▶ Set problem
Copy word for word the lines of the entries below, starting at the line that contains "the four-burner stove" and ending at the line that contains "tap(153, 686)". Include both of those lines.

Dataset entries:
--- Start ---

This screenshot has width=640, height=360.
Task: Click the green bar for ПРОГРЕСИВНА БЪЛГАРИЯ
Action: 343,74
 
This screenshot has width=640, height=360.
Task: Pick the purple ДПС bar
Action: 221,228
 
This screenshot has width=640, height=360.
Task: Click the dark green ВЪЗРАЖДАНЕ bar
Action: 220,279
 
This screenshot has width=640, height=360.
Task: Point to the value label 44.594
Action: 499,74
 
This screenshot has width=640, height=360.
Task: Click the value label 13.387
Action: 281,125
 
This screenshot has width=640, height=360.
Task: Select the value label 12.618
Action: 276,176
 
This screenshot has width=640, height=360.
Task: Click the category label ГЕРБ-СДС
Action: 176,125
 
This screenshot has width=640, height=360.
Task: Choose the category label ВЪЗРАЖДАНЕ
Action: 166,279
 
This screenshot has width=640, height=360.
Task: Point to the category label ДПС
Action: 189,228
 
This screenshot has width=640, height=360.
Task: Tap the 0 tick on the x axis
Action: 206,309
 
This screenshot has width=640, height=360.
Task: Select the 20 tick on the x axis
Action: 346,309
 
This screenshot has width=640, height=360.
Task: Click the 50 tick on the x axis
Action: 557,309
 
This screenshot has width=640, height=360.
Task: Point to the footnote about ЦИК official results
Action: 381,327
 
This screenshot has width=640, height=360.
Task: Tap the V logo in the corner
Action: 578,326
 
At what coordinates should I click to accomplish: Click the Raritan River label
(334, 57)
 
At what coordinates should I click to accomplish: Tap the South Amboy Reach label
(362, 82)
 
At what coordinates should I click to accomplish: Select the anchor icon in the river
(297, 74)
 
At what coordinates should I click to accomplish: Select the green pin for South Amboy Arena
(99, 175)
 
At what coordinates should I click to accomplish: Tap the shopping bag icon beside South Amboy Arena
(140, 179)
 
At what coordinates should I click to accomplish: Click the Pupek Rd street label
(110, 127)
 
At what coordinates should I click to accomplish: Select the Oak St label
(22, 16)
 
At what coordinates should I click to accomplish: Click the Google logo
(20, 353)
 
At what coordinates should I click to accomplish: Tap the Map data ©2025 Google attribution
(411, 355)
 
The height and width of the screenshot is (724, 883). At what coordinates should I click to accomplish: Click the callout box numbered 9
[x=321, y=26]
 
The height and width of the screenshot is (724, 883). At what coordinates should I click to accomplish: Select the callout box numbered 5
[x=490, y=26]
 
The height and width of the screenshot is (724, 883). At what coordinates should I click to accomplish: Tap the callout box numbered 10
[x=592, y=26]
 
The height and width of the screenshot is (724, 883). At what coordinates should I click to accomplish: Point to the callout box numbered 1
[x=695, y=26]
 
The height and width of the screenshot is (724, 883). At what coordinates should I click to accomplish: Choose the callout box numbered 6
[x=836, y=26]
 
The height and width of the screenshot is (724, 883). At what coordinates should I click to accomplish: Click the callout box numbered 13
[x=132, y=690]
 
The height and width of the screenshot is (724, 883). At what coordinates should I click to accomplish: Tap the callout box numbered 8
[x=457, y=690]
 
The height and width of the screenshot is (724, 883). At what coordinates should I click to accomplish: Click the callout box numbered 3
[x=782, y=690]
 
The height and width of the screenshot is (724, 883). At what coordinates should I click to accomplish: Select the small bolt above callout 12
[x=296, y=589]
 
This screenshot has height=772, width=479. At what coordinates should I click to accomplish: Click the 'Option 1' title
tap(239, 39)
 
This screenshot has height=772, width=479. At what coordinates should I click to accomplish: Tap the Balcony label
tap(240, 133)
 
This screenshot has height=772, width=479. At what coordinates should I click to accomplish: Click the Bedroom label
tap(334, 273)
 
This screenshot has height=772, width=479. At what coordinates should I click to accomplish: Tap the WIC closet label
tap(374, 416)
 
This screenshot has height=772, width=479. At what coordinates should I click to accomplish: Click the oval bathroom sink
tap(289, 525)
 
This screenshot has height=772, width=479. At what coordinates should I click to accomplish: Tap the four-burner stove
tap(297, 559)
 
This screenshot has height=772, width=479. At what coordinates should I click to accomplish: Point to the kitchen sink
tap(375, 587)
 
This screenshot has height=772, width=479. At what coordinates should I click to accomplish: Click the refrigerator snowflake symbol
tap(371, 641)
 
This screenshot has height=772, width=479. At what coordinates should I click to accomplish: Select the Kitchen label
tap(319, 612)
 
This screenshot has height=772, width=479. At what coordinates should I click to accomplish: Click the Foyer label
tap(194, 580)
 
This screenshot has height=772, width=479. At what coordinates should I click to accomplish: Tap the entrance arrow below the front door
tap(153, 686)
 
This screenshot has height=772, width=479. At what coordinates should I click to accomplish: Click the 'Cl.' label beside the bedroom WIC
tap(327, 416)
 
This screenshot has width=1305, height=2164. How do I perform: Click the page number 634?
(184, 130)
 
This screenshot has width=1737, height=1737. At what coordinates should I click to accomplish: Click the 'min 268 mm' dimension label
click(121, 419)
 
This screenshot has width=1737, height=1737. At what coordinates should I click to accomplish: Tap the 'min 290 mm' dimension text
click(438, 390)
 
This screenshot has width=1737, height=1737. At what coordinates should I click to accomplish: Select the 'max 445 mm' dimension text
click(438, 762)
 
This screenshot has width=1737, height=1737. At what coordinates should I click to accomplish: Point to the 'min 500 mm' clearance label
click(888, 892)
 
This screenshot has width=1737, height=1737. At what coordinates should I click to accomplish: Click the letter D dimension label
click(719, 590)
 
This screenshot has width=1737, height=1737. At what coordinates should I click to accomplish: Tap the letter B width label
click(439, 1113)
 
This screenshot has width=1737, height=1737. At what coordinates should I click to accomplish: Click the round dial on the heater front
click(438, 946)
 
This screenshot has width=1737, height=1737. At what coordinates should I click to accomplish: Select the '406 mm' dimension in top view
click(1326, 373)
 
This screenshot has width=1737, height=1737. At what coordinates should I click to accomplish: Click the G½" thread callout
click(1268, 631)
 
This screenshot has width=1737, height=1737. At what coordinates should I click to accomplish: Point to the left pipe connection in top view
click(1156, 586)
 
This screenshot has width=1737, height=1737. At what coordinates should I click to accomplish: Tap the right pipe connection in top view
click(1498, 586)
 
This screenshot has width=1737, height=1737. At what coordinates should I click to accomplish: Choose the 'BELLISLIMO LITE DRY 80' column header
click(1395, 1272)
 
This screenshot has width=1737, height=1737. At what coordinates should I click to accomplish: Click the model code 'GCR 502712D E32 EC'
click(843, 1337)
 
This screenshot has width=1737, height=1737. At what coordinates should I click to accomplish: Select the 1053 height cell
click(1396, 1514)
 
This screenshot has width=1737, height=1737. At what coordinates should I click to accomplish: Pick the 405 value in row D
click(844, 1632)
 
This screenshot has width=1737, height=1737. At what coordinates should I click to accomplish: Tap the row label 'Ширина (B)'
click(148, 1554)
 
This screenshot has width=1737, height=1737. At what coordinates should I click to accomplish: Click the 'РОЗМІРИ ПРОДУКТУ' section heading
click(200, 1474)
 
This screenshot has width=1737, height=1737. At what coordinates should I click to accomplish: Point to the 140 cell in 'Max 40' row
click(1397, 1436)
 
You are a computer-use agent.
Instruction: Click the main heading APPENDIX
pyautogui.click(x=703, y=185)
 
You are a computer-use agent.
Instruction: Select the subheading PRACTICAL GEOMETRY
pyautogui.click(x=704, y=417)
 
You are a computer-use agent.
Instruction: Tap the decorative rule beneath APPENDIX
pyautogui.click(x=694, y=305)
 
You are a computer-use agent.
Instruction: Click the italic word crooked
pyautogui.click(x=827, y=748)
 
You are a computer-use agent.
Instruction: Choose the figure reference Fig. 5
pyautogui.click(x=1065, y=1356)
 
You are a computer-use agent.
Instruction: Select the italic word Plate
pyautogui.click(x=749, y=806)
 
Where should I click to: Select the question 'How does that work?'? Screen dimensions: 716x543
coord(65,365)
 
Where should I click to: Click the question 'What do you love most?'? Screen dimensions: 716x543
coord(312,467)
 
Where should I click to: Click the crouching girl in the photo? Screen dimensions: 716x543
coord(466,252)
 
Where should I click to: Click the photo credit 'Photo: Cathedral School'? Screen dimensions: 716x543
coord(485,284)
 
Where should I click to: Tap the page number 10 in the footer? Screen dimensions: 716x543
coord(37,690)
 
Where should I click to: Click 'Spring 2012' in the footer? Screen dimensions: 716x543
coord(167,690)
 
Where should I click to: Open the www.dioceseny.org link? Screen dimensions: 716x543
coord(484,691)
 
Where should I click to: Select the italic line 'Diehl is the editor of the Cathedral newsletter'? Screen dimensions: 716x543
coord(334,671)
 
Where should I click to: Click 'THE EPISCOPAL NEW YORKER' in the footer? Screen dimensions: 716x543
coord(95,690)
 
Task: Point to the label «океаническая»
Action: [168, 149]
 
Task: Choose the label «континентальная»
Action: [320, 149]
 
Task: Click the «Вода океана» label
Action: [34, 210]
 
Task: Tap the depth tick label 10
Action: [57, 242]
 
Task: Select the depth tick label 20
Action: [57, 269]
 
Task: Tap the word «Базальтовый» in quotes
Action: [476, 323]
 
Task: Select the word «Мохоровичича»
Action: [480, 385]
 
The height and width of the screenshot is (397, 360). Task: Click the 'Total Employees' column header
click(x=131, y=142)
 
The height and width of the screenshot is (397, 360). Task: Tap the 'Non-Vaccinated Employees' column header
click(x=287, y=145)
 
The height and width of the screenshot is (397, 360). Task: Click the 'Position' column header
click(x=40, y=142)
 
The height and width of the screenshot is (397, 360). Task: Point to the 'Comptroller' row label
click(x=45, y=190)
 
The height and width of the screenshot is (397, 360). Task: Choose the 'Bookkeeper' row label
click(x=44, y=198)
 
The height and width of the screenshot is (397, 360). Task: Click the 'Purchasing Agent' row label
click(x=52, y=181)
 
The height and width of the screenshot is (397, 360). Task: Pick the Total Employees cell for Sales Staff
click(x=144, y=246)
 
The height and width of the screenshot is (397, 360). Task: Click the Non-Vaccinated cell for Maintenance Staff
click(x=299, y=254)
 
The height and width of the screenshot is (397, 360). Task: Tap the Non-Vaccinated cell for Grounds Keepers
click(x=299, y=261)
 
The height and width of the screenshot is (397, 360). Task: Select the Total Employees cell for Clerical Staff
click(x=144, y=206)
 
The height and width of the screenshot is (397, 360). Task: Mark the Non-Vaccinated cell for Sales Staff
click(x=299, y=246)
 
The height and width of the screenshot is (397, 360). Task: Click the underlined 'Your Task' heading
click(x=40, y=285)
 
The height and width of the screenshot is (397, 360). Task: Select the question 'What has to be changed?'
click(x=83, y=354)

--- End ---

▶ Task answer
This screenshot has height=772, width=479. At what coordinates should I click to accomplish: Tap the four-burner stove
tap(297, 559)
 
This screenshot has height=772, width=479. At what coordinates should I click to accomplish: Point to the kitchen sink
tap(375, 587)
 
This screenshot has height=772, width=479. At what coordinates should I click to accomplish: Click the refrigerator snowflake symbol
tap(371, 641)
 
This screenshot has height=772, width=479. At what coordinates should I click to accomplish: Select the Kitchen label
tap(319, 612)
 
This screenshot has height=772, width=479. At what coordinates should I click to accomplish: Click the Foyer label
tap(194, 580)
 
This screenshot has height=772, width=479. At what coordinates should I click to accomplish: Tap the entrance arrow below the front door
tap(153, 686)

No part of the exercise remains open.